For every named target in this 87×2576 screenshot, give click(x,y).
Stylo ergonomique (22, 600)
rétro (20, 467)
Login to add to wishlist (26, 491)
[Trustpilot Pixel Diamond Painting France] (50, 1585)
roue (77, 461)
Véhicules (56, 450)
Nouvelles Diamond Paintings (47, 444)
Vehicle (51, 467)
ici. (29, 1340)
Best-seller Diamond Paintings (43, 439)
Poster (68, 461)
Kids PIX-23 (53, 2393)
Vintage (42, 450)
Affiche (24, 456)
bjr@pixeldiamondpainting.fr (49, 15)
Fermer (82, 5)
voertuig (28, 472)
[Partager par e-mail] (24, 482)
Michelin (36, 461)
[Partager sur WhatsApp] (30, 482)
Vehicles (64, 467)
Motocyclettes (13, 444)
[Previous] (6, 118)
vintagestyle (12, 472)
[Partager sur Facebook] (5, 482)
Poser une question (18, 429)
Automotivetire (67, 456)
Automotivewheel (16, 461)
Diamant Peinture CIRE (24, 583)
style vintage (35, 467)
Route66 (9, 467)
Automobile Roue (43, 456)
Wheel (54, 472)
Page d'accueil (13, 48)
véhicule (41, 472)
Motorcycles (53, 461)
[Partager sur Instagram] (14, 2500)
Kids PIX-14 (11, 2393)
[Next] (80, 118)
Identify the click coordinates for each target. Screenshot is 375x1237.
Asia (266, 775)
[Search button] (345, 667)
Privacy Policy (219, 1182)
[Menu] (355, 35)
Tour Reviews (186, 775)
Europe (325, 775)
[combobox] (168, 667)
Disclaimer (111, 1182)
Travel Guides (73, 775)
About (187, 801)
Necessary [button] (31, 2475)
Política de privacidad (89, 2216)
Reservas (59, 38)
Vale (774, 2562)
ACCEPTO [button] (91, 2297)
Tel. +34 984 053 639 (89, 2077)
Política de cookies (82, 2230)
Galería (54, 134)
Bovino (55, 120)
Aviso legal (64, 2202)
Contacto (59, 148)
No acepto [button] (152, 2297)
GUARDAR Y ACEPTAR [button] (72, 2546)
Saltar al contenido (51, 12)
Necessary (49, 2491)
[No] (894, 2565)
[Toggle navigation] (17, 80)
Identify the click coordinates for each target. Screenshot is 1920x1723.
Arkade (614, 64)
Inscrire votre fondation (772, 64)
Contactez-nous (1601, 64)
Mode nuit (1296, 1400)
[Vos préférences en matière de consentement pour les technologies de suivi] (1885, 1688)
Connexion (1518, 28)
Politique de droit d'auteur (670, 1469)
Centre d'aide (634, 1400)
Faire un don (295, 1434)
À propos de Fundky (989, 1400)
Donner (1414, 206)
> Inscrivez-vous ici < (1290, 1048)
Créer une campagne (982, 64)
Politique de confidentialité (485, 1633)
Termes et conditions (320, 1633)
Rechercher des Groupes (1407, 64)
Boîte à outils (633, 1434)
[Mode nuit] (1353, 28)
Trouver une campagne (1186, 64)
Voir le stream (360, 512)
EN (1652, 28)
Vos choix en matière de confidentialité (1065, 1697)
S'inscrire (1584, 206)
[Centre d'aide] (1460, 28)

....

**TASK REQUIREMENTS**
Where does the string "Política" occur in the listing above? Return every line that contains it.

**FINISHED EXERCISE**
Política de privacidad (89, 2216)
Política de cookies (82, 2230)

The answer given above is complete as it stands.